I believe you're assuming a program must run Turing-complete computations at run time. While Turing-completeness is an extremely common feature of programming languages, not all languages encourage it, especially not if their type system is used for theorem proving. From a theorems-as-types point of view, the run time behavior of a mathematical proof is just the comfort in knowing its theorem is provable. :-p If you delay that comfort forever in a nonterminating computation, you're not proving anything.

Functional programming with guaranteed termination is known as total FP. "Epigram [a total FP language] has more static information than we know what to do with." http://strictlypositive.org/publications.html

---

"PHP is actually an interesting example, because in PHP, the rules for variable declarations are basically inverted from normal: you have to declare global variables in every function that you use them (or access them through the $GLOBALS array), but you don't have to declare function-scope variables at all. It makes a lot of sense if you think about it."

I find this annoying. My style of programming isn't absolutely pure functional programming, but it often approximates it. In pure FP, there's no need to have the assignment syntax automatically declare a local variable. That's because there's no assignment syntax! Accordingly, if a variable is used but not defined, it must be captured from a surrounding scope, so it's extraneous to have to declare it as a nonlocal variable.

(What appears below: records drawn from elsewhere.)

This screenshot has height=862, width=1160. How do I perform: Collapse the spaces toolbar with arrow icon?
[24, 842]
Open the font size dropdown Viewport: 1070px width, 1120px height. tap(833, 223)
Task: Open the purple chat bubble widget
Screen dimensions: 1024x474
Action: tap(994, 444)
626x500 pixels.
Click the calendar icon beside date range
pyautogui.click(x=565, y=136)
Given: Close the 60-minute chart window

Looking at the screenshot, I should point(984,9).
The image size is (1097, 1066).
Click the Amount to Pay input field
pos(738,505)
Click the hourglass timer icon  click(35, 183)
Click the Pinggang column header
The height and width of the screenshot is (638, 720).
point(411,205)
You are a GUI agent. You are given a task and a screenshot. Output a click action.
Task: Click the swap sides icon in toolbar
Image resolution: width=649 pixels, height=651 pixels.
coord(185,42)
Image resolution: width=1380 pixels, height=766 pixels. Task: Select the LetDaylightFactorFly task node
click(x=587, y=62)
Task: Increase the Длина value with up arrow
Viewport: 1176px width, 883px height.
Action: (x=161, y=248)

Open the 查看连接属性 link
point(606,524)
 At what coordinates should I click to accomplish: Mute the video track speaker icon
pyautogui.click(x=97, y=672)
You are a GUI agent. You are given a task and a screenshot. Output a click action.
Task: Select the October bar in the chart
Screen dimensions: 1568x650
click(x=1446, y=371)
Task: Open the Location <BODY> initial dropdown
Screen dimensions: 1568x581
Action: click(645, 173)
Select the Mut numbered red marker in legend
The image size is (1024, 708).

I understand if PHP's interpreter doesn't have the ability to do static analysis to figure out the free variables of an anonymous function. That's why I would use Pharen, a language that compiles to PHP. (http://arclanguage.org/item?id=16586)

-----

1 point by nburns 4574 days ago | link

>> >> "Consider the keywords "private" and "protected;" they literally have no effect other than to cause compile-time errors." >> >> Would you still consider this semantics restrictive if the default were private scope and a programmer could intentionally expose API functionality using "package," "protected," and "public"?

Actually, in C++ the default for class members is private...

It's simply a true statement that "private" generates no machine language. All it does is cause compilation to fail. Whether or not this is a good thing is a matter of opinion.

>> IMO, anonymous functions make OO-style private scope easy and implicit, without feeling like a limitation on the programmer.

If you're speaking of lexical closures, I think you're right. You don't need to declare variables as private, because you can use the rules of scoping to make them impossible to refer to. You can achieve the same thing with a simpler syntax and more succinct code.

>> I believe you're assuming a program must run Turing-complete computations at run time. While Turing-completeness is an extremely common feature of programming languages, not all languages encourage it, especially not if their type system is used for theorem proving.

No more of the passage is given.